Written request: Offset every coordinate in the answers by 148 while rewriting the rows between the lines holding "At what coordinates" and "1337x629 pixels.", inclusive, keeping all their other wording. Leave out the pictures.

•••••

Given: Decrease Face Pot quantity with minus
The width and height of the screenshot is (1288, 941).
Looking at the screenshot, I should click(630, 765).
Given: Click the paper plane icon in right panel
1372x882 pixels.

•••••

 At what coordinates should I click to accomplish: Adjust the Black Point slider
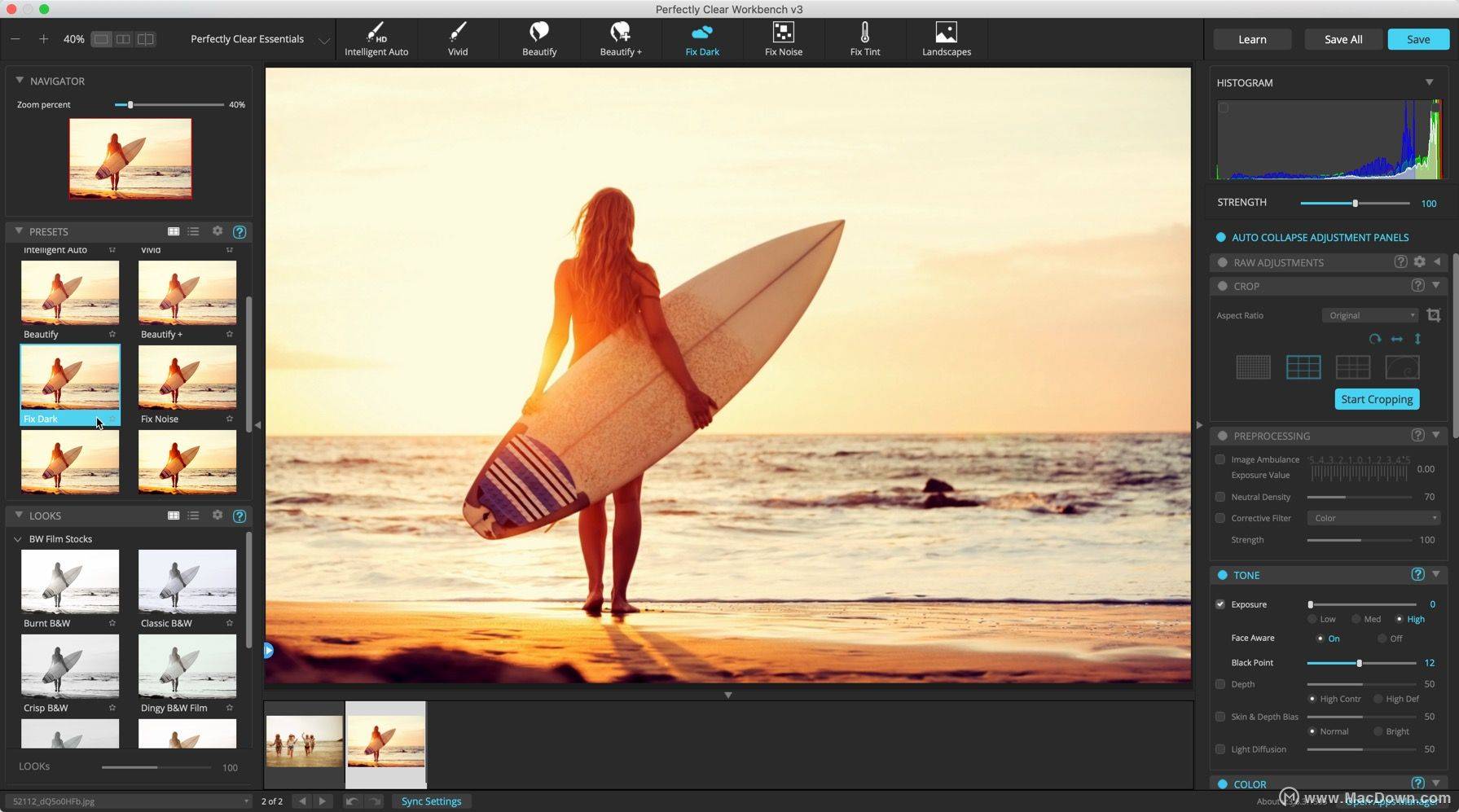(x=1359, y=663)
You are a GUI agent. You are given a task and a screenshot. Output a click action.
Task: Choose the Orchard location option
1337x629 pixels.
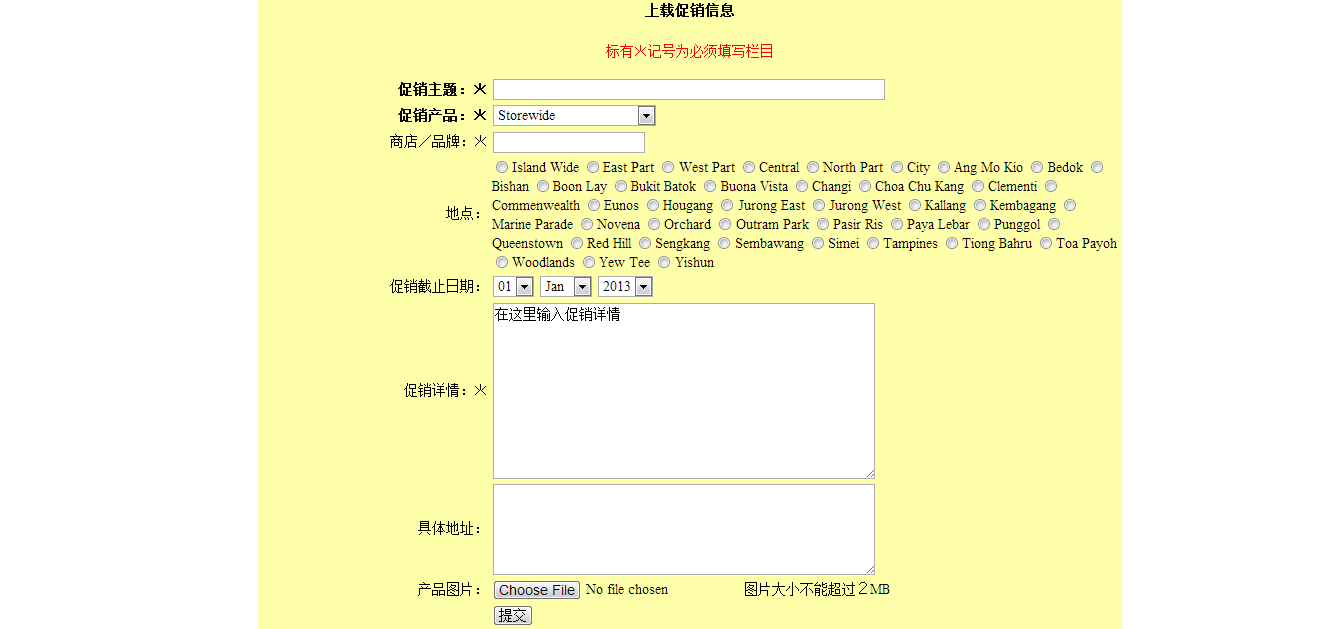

•••••

Result below:
 At what coordinates should I click to accomplish: Adjust the Black Point slider
(x=1507, y=811)
You are a GUI agent. You are given a task and a screenshot. Output a click action.
Task: Choose the Orchard location option
1337x629 pixels.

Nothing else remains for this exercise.